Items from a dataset
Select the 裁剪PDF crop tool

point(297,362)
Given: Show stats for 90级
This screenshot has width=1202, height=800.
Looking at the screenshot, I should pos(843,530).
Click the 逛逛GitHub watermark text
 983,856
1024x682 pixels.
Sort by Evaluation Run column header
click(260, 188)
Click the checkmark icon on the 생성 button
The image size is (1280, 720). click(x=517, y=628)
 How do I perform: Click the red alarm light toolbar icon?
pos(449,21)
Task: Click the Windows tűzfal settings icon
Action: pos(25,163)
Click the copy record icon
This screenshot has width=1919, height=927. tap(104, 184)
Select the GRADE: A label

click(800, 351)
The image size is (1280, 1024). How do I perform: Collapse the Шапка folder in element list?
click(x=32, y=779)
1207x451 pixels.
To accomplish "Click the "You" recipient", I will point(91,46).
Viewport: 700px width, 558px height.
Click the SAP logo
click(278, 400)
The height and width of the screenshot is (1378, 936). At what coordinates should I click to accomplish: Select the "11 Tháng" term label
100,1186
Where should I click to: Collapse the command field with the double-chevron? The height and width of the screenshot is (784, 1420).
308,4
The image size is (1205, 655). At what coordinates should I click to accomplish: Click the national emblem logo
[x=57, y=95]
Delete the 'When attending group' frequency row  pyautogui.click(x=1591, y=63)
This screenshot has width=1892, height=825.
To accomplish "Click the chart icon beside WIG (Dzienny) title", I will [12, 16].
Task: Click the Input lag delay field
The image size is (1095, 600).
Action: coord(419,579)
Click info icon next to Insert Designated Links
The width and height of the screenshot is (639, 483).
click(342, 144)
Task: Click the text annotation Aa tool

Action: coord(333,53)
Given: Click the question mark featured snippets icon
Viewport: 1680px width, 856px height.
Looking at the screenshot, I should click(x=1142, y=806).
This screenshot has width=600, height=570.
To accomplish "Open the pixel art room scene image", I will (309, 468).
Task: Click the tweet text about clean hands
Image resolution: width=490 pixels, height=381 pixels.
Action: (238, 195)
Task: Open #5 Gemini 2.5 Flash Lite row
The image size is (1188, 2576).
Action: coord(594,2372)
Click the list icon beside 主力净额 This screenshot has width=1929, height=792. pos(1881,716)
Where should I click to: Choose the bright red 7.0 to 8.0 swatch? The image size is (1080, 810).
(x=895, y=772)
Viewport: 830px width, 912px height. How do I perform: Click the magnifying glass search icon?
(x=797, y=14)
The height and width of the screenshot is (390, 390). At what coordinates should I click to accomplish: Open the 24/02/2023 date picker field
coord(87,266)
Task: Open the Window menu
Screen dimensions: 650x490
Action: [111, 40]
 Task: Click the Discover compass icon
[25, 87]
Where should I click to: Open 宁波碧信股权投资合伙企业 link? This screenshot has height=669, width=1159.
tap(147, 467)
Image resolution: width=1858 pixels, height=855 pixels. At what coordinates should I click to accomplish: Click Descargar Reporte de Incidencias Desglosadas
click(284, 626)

> Brief
Every single record must be transcribed exactly as it stands.

> Reply
Select the 裁剪PDF crop tool

point(297,362)
Given: Show stats for 90级
This screenshot has width=1202, height=800.
Looking at the screenshot, I should pos(843,530).
Click the 逛逛GitHub watermark text
 983,856
1024x682 pixels.
Sort by Evaluation Run column header
click(260, 188)
Click the checkmark icon on the 생성 button
The image size is (1280, 720). click(x=517, y=628)
 How do I perform: Click the red alarm light toolbar icon?
pos(449,21)
Task: Click the Windows tűzfal settings icon
Action: pos(25,163)
Click the copy record icon
This screenshot has width=1919, height=927. tap(104, 184)
Select the GRADE: A label

click(800, 351)
The image size is (1280, 1024). How do I perform: Collapse the Шапка folder in element list?
click(x=32, y=779)
1207x451 pixels.
To accomplish "Click the "You" recipient", I will point(91,46).
Viewport: 700px width, 558px height.
Click the SAP logo
click(278, 400)
The height and width of the screenshot is (1378, 936). At what coordinates should I click to accomplish: Select the "11 Tháng" term label
100,1186
Where should I click to: Collapse the command field with the double-chevron? The height and width of the screenshot is (784, 1420).
308,4
The image size is (1205, 655). At what coordinates should I click to accomplish: Click the national emblem logo
[x=57, y=95]
Delete the 'When attending group' frequency row  pyautogui.click(x=1591, y=63)
This screenshot has width=1892, height=825.
To accomplish "Click the chart icon beside WIG (Dzienny) title", I will [12, 16].
Task: Click the Input lag delay field
The image size is (1095, 600).
Action: coord(419,579)
Click info icon next to Insert Designated Links
The width and height of the screenshot is (639, 483).
click(342, 144)
Task: Click the text annotation Aa tool

Action: coord(333,53)
Given: Click the question mark featured snippets icon
Viewport: 1680px width, 856px height.
Looking at the screenshot, I should click(x=1142, y=806).
This screenshot has width=600, height=570.
To accomplish "Open the pixel art room scene image", I will (309, 468).
Task: Click the tweet text about clean hands
Image resolution: width=490 pixels, height=381 pixels.
Action: (238, 195)
Task: Open #5 Gemini 2.5 Flash Lite row
The image size is (1188, 2576).
Action: coord(594,2372)
Click the list icon beside 主力净额 This screenshot has width=1929, height=792. pos(1881,716)
Where should I click to: Choose the bright red 7.0 to 8.0 swatch? The image size is (1080, 810).
(x=895, y=772)
Viewport: 830px width, 912px height. How do I perform: Click the magnifying glass search icon?
(x=797, y=14)
The height and width of the screenshot is (390, 390). At what coordinates should I click to accomplish: Open the 24/02/2023 date picker field
coord(87,266)
Task: Open the Window menu
Screen dimensions: 650x490
Action: [111, 40]
 Task: Click the Discover compass icon
[25, 87]
Where should I click to: Open 宁波碧信股权投资合伙企业 link? This screenshot has height=669, width=1159.
tap(147, 467)
Image resolution: width=1858 pixels, height=855 pixels. At what coordinates should I click to accomplish: Click Descargar Reporte de Incidencias Desglosadas
click(284, 626)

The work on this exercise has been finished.